I assume this is because now they are now a faction within Left Unity.

Brotto Rühle
17th February 2014, 13:36
You hear that proletariat? It's all good, Left Unity will abolish capitalism and take power for you.

The Idler
17th February 2014, 15:56
Interesting how the wording has changed from accept to agree.
"8. All members of Left Unity who agree with these aims and principles are urged to join the Communist Platform."

I assume this is because now they are now a faction within Left Unity.
In normal parlance, accept and agree are used interchangeably.

Q
18th February 2014, 13:31
In normal parlance, accept and agree are used interchangeably.
Not in CPGB parlance though, where there is an explicit difference emphasised between the two, like for example here (http://www.cpgb.org.uk/home/about-the-cpgb/faq):


Other groups, past and present, have couched their identity in distinctive theoretical lines, from the Russian question to the nature of dialectical materialism. This is a recipe for building delusional sects and obedience cults, not parties. What is needed is political unity; theoretical debate, at the end of the day, is a precondition of the scientific method, and thus of relating to the real world in any practical meaningful way.
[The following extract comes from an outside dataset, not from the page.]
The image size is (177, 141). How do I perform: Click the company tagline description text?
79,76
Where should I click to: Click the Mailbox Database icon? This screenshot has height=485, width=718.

Enforced theoretical agreement simply produces wishful thinking and brown-nosing. CPGB members are required to accept our Draft Programme as a guide to practice; they are not required to agree with everything in it, or even pretend they do in public.

The Idler
19th February 2014, 10:33
But the CPGB have also used 'disagreement' as a reason to not 'accept' positions of other groups. Wouldn't be simpler to drop this distinction? And not 'accept' positions they 'disagree' with?